* _WRITTEN PROBLEM_:
Render the stretch of the listing from the line containing "This screenshot has height=829, width=1000." through the line containing "Action: tap(140, 74)" as a numbered list, omitting any blank lines.

Some records:
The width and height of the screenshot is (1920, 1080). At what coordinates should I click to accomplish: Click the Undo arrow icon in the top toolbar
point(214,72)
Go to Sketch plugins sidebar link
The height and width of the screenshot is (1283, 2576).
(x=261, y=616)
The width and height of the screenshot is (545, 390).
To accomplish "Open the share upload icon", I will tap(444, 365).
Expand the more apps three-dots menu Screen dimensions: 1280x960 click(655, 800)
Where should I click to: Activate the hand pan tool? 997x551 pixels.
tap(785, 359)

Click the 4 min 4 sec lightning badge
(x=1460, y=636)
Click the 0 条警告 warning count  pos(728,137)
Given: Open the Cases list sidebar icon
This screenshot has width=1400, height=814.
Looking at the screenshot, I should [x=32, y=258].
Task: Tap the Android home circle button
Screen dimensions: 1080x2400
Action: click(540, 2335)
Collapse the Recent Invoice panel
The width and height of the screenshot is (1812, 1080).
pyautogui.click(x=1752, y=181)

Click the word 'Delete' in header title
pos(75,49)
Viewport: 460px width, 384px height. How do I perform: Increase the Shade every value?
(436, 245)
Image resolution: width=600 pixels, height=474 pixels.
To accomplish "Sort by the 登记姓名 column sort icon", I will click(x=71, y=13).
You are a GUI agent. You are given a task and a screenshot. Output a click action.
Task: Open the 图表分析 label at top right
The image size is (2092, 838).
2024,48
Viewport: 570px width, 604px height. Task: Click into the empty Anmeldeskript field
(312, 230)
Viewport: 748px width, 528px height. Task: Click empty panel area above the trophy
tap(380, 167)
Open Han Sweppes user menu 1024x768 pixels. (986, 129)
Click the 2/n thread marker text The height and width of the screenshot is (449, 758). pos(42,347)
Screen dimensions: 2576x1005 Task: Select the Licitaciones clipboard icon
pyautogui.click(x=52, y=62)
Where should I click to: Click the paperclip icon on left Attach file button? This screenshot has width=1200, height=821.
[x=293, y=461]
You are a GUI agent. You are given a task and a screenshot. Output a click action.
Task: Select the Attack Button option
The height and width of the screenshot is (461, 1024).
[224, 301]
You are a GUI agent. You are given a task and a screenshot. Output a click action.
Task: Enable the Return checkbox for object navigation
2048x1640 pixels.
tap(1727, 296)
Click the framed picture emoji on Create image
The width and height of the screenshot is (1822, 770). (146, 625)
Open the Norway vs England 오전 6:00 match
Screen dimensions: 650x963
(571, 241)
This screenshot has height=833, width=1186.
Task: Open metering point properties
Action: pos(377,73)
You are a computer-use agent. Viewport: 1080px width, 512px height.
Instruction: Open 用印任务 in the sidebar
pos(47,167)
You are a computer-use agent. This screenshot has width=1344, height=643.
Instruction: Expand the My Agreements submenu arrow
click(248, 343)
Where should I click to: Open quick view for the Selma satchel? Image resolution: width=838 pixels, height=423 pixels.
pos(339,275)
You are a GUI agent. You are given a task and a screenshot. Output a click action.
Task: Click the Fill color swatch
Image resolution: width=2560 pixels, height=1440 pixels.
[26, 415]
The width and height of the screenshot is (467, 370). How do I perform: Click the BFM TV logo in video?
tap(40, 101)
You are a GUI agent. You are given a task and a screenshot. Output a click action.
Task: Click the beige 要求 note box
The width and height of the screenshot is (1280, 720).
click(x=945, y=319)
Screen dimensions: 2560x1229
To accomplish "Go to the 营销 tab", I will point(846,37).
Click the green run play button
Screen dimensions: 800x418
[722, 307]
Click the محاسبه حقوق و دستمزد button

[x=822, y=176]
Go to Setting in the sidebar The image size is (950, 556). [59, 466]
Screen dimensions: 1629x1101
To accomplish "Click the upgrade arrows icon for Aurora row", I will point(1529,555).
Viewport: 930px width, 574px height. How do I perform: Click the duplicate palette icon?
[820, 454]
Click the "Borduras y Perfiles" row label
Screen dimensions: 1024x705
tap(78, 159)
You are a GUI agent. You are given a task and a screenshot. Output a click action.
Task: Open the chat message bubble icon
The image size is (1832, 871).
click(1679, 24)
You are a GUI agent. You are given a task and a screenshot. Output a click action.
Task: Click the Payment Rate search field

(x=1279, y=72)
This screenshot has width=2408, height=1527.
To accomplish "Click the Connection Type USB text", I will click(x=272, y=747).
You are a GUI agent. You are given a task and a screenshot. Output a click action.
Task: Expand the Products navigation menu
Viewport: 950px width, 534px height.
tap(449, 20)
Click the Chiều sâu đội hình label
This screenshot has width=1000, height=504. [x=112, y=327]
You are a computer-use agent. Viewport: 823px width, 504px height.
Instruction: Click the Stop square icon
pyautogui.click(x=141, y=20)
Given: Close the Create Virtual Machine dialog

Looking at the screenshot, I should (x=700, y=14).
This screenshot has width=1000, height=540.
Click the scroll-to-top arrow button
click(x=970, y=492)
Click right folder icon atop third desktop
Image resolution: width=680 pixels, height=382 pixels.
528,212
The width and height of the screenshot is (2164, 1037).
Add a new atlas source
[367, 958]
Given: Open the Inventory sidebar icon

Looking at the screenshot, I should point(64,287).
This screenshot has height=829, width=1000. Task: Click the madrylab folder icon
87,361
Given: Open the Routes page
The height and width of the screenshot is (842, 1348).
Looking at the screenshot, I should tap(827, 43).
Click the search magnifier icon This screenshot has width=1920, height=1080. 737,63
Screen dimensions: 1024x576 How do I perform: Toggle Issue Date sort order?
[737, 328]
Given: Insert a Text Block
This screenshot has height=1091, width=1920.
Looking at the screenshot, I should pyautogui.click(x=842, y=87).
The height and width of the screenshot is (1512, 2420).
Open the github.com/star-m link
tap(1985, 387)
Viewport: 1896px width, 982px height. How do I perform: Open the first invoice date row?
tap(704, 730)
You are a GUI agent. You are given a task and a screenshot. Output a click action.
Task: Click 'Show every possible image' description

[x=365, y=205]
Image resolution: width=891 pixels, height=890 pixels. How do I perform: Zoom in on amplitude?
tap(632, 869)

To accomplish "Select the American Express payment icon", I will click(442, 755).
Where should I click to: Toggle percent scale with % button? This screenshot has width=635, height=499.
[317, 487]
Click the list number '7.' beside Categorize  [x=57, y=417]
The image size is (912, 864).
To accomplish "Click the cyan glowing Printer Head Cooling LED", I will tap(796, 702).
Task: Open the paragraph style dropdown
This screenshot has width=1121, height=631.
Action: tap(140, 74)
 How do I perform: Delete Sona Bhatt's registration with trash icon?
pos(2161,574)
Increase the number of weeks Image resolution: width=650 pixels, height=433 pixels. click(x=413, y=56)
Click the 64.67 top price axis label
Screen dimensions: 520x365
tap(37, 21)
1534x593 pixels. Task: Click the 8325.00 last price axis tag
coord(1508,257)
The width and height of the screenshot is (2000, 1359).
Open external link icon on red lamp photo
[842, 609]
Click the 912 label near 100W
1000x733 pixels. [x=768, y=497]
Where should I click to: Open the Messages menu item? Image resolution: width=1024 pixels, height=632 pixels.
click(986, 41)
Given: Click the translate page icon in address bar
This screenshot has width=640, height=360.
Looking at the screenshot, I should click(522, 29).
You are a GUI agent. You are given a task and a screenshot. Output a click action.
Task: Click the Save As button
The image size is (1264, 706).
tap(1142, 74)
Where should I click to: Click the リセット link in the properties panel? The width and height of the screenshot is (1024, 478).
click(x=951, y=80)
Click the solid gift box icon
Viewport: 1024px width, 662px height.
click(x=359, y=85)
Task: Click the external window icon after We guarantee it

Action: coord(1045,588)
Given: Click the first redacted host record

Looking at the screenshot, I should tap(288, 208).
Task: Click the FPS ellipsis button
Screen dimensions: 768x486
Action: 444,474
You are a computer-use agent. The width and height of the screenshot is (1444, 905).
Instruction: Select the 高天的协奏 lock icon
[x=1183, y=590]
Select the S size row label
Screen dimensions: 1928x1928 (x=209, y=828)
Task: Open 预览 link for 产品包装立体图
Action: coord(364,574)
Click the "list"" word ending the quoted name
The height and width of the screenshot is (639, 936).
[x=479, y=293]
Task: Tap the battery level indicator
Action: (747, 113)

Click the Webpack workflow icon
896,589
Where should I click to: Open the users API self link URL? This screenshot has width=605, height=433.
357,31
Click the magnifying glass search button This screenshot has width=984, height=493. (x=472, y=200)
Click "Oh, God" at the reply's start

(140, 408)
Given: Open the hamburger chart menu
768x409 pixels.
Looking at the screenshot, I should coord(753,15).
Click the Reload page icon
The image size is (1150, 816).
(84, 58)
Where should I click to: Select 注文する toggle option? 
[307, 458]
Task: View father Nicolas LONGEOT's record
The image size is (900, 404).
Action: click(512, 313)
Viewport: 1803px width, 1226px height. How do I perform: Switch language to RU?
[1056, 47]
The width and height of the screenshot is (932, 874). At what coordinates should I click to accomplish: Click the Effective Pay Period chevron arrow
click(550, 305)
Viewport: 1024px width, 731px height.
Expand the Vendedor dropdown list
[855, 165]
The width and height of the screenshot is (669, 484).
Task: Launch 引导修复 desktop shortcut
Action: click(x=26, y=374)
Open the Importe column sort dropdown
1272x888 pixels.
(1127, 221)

* _RESPONSE_:
1. This screenshot has height=829, width=1000. Task: Click the madrylab folder icon
2. 87,361
3. Given: Open the Routes page
4. The height and width of the screenshot is (842, 1348).
5. Looking at the screenshot, I should tap(827, 43).
6. Click the search magnifier icon This screenshot has width=1920, height=1080. 737,63
7. Screen dimensions: 1024x576 How do I perform: Toggle Issue Date sort order?
8. [737, 328]
9. Given: Insert a Text Block
10. This screenshot has height=1091, width=1920.
11. Looking at the screenshot, I should pyautogui.click(x=842, y=87).
12. The height and width of the screenshot is (1512, 2420).
13. Open the github.com/star-m link
14. tap(1985, 387)
15. Viewport: 1896px width, 982px height. How do I perform: Open the first invoice date row?
16. tap(704, 730)
17. You are a GUI agent. You are given a task and a screenshot. Output a click action.
18. Task: Click 'Show every possible image' description
19. [x=365, y=205]
20. Image resolution: width=891 pixels, height=890 pixels. How do I perform: Zoom in on amplitude?
21. tap(632, 869)
22. To accomplish "Select the American Express payment icon", I will click(442, 755).
23. Where should I click to: Toggle percent scale with % button? This screenshot has width=635, height=499.
24. [317, 487]
25. Click the list number '7.' beside Categorize  [x=57, y=417]
26. The image size is (912, 864).
27. To accomplish "Click the cyan glowing Printer Head Cooling LED", I will tap(796, 702).
28. Task: Open the paragraph style dropdown
29. This screenshot has width=1121, height=631.
30. Action: tap(140, 74)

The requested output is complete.